Un manifestant a été tué mardi dans le coeur historique et commerçant de Bagdad devenu champ de bataille, et des…

Un manifestant a été tué mardi dans le coeur historique et commerçant de Bagdad devenu champ de bataille, et des dizaines ont été blessés dans le sud de l’Irak, pris dans l’épaisse fumée noire des pneus brûlés qui bloquent désormais infrastructures et routes.

Dans l’un des pays les plus riches en pétrole du monde, les protestataires réclament la refonte du système politique et le renouvellement total de leur classe dirigeante qu’ils jugent corrompue et incompétente. Ils s’en prennent également au grand voisin iranien qu’ils accusent de tirer les ficelles chez eux.

La journée de mardi semble marquer un tournant: les violences qui ont déjà fait depuis deux mois environ 350 morts ont gagné des villes jusqu’ici cantonnées aux rassemblements festifs et autre désobéissance civile pacifique, dans le sud, et se prolongent désormais en journée là où elles ne survenaient que la nuit.

A Bagdad, au beau milieu d’un nuage de lacrymogène, alors qu’il tentait de se protéger avec un maigre bouclier de tôle ondulé, un jeune homme est tombé sous les balles en caoutchouc des forces de l’ordre, rapportent les manifestants en montrant des taches de sang au sol. Il a rendu son dernier souffle à l’hôpital, indiquent des médecins à l’AFP, tandis qu’une vingtaine d’autres manifestants ont été blessés.

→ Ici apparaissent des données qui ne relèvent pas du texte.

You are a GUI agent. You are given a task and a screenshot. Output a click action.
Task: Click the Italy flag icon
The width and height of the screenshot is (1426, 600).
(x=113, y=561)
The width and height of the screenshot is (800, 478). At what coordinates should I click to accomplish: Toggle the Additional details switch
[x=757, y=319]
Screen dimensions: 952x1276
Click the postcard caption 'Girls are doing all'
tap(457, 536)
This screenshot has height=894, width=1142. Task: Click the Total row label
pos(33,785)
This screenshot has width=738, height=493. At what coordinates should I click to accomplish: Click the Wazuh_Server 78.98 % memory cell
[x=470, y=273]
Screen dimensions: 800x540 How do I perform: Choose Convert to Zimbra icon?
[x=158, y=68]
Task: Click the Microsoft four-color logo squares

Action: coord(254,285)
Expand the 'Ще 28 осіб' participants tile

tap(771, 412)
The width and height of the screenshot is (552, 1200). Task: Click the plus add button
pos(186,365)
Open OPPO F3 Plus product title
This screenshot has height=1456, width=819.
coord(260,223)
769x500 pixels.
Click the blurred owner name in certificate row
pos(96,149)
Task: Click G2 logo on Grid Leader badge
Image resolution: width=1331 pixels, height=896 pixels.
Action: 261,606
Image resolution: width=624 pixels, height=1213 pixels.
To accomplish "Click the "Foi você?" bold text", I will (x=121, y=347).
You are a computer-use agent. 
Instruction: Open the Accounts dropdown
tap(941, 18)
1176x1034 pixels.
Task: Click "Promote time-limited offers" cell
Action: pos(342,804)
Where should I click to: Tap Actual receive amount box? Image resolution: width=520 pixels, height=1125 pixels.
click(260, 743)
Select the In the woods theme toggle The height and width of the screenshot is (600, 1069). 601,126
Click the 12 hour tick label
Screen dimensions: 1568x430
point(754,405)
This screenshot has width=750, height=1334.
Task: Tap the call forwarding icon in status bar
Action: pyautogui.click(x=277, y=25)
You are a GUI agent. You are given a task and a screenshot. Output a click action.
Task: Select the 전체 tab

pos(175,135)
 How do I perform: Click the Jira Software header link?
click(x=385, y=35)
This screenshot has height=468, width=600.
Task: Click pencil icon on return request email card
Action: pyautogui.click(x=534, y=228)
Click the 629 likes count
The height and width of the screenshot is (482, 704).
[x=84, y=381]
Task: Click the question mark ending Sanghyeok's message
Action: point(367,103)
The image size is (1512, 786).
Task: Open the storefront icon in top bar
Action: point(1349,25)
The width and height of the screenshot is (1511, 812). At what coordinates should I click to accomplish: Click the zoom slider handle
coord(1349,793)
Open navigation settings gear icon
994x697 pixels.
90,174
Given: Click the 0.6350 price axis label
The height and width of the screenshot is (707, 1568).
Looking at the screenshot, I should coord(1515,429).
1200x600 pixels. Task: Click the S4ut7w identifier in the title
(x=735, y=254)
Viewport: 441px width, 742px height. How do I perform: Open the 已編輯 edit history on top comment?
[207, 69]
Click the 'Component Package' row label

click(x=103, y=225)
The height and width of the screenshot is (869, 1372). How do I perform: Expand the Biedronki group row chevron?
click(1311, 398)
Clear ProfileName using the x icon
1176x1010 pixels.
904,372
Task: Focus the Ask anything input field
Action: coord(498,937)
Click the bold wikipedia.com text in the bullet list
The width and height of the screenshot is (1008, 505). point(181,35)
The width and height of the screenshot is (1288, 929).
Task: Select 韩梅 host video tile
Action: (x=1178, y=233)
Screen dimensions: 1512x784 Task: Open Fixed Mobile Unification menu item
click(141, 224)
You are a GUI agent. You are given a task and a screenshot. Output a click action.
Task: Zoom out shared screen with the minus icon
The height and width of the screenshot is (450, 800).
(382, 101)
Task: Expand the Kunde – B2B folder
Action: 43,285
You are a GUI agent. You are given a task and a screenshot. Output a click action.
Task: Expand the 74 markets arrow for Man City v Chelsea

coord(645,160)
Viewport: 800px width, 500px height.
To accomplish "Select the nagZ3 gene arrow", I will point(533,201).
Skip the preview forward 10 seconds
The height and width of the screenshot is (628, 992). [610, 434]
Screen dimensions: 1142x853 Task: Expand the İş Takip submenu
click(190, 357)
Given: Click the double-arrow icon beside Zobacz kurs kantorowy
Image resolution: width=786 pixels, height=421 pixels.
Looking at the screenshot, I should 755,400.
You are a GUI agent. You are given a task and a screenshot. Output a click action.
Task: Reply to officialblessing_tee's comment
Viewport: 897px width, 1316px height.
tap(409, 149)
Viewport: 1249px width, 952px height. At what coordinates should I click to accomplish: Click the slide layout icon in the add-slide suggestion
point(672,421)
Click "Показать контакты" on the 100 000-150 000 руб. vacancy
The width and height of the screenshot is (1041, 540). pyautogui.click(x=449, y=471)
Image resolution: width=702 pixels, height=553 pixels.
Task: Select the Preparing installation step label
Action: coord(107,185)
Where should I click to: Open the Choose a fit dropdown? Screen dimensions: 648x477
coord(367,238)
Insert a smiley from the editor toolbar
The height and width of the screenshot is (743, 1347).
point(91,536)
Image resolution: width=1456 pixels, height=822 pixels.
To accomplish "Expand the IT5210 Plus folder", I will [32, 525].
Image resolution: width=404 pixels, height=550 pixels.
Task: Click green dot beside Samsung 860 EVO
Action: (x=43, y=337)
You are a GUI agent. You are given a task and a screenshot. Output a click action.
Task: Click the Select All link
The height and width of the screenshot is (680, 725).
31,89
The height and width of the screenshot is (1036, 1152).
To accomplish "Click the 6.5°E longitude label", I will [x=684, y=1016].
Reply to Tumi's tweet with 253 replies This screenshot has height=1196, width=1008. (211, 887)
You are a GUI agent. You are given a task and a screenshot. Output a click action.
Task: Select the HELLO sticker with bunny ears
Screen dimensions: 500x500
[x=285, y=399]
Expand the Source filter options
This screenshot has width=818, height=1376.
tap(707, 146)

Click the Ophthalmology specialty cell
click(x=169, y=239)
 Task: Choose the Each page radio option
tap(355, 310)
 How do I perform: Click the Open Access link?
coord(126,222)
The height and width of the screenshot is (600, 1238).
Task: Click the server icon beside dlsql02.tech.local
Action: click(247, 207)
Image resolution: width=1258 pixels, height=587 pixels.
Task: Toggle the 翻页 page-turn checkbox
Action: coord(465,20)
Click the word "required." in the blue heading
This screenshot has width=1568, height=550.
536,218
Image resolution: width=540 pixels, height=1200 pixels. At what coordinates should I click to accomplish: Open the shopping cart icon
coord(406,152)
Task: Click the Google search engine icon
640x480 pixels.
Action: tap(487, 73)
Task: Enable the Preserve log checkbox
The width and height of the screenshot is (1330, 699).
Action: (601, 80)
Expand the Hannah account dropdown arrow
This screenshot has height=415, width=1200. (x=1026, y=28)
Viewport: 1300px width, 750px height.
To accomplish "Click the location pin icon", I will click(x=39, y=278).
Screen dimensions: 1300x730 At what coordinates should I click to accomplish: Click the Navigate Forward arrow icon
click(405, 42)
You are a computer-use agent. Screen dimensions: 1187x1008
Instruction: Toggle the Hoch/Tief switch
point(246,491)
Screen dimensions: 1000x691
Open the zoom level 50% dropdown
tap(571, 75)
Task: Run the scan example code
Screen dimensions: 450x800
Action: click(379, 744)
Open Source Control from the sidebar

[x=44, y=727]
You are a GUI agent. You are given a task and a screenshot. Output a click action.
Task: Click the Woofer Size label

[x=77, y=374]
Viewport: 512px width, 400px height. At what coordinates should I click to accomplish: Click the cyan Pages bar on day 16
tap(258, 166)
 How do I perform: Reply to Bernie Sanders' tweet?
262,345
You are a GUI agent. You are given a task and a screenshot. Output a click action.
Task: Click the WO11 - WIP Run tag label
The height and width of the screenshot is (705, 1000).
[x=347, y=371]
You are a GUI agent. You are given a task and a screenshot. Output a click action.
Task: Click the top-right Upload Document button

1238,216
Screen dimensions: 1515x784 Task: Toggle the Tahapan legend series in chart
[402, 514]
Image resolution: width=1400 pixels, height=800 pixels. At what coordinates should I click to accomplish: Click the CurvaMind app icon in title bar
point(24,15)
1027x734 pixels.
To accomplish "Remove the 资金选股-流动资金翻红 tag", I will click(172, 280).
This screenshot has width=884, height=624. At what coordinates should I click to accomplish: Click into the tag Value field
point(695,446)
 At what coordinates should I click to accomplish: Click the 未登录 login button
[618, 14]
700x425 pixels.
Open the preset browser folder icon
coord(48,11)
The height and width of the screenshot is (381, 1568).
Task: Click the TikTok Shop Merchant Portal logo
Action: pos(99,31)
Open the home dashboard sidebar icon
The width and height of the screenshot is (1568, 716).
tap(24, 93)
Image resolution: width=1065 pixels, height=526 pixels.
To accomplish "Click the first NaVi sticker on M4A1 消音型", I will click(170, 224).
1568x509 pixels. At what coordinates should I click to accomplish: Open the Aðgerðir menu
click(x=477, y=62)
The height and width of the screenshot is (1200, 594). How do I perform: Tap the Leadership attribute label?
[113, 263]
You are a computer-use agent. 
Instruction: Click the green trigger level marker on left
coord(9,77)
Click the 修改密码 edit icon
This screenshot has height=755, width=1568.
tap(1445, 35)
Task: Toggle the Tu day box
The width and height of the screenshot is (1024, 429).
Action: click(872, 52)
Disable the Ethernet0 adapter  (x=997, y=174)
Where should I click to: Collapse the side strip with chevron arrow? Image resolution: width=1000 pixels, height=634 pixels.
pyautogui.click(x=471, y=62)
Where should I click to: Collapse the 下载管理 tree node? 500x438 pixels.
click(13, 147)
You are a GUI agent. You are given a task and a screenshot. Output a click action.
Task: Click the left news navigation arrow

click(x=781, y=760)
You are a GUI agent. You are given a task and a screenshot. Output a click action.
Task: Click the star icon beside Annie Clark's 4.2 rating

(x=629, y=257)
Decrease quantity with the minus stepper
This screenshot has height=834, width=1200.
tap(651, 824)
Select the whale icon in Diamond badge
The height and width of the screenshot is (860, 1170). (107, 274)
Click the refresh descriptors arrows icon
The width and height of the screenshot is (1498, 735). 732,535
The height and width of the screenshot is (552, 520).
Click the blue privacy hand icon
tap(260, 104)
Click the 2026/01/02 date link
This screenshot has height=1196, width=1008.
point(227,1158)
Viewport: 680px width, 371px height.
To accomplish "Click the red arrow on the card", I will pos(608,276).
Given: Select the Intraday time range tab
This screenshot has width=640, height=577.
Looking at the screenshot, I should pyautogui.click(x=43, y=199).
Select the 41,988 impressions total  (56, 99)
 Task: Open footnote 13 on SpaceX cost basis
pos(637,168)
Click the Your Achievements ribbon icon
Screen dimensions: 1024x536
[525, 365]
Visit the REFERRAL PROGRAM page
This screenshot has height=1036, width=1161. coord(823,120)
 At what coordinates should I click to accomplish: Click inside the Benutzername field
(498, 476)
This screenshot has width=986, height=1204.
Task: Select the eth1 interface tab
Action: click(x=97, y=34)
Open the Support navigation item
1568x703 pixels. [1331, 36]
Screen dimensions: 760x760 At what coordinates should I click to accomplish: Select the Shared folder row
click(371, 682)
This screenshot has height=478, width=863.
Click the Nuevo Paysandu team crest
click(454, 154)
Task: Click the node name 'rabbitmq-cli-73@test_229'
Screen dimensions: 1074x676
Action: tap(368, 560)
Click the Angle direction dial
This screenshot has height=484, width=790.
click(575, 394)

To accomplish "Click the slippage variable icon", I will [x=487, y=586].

– « Dans des cercueils » –

Car les abords du pont al-Ahrar, proche de la place Tahrir, épicentre du premier mouvement de contestation spontané de l’Irak post-Saddam Hussein, ont bien changé. Avant ici, on se pressait pour faire des achats près de cet axe qui durant des décennies a été considéré comme les Champs Elysées de Bagdad.

Aujourd’hui, on assiste à des scènes de guerre: d’un côté des murs de béton montés à la hâte en travers des rues, les forces de l’ordre tirent, parfois à balles réelles; de l’autre, les jeunes manifestants, désormais tous casqués et le visage recouvert de foulards pour se protéger des grenades lacrymogènes –qui font suffoquer mais ont aussi tué.

Certains s’abritent derrière des boucliers de tôle, d’autres, accroupis essayent de progresser vers les grenades pour les neutraliser ou les relancer vers les policiers antiémeutes.

Au milieu du chaos, tous jurent pourtant qu’ils resteront. « On ne repartira que dans des cercueils », lance l’un d’eux à l’AFP.

« De toute façon, je n’ai pas de boulot, pas d’argent, alors rester ici ou rentrer chez moi, c’est pareil », renchérit un autre. « Sans travail et sans salaire, je ne pourrai jamais me marier donc je n’ai ni de famille à moi, ni de maison à moi », poursuit, amer, le jeune homme, drapeau irakien sur les épaules.

Si derrière lui, la fumée est blanche –parfois orange, verte ou violette selon les modèles des grenades–, ailleurs, dans le sud du pays aux écoles et aux administrations paralysées par la désobéissance civile, les colonnes qui s’élèvent vers le ciel sont d’un noir profond et tout aussi suffoquant.

– Champs pétroliers –

En travers des principaux axes du pays, des manifestants brûlent des pneus. Dans la province de Zi Qar, ils essayent de frapper le pouvoir au seul endroit qui peut lui faire mal, ses ressources en pétrole, unique source de devises du pays. Ils bloquent déjà les accès à trois champs pétroliers –Garraf, Nassiriya et Soubba, dont la production atteint 200.000 barils par jour.

Treize policiers chargés de protéger Garraf ont été blessés dans les affrontements, de source policière, mais l’extraction d’or noir se poursuit.

A Diwaniya, les manifestants empêchent les employés d’accéder à l’une des trois centrales électriques de la province, à des ponts et des routes menant vers Najaf à l’ouest et Samawa au sud.

D’autres villes du sud, où la contestation avait jusque là un caractère bon enfant, ont été à leur tour gagnées par les violences.

A Al-Hilla, dans la province de Babylone au sud de Bagdad, une soixantaine de manifestants ont été blessés par des tirs de grenades lacrymogènes dans des heurts, selon des médecins.

A Kerbala, où les violences sont particulièrement intenses, manifestants et policiers se jettent des cocktails Molotov. D’habitude, ces échanges se déroulent la nuit dans la ville sainte chiite, mais depuis aujourd’hui, ils continuent de jour.